* Exercise
Collect every line of the listing below that contains the word "legend".

* Task input
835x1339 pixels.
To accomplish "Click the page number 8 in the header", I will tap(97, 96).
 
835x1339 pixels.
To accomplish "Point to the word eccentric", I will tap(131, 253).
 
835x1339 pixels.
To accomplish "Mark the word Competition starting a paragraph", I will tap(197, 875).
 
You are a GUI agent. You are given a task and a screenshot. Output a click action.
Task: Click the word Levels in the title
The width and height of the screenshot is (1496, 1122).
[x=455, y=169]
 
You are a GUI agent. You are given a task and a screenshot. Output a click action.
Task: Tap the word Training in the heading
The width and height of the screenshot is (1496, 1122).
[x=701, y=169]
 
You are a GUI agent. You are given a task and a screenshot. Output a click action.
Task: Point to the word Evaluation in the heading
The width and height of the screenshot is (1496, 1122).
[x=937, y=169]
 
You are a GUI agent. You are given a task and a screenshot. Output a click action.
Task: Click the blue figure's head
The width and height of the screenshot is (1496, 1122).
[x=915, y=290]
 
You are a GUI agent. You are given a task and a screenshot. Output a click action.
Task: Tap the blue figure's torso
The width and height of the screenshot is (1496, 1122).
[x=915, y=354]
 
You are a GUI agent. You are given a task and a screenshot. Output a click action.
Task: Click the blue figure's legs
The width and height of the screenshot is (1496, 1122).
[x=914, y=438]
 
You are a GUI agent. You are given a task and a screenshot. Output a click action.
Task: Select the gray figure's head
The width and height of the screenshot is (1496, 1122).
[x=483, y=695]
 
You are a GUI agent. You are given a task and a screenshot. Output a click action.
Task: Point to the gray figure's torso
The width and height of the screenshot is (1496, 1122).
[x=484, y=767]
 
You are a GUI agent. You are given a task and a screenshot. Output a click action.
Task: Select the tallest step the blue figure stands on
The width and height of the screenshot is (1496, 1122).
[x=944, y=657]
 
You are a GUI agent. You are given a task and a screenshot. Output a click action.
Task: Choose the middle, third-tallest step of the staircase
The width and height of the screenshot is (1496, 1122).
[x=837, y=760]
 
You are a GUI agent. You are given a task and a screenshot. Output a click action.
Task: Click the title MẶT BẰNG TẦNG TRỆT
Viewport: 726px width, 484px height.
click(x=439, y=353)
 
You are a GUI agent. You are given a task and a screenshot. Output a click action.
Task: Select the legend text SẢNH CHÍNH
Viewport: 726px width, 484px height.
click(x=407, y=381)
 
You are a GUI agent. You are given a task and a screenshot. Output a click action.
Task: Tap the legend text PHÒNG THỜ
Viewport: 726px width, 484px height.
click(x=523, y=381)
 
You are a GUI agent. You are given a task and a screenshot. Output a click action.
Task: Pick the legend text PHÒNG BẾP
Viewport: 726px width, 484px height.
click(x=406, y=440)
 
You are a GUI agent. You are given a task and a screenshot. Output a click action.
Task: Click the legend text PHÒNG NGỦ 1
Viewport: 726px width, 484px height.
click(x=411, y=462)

* Written solution
Task: Select the legend text SẢNH CHÍNH
Task: Tap the legend text PHÒNG THỜ
Task: Pick the legend text PHÒNG BẾP
Task: Click the legend text PHÒNG NGỦ 1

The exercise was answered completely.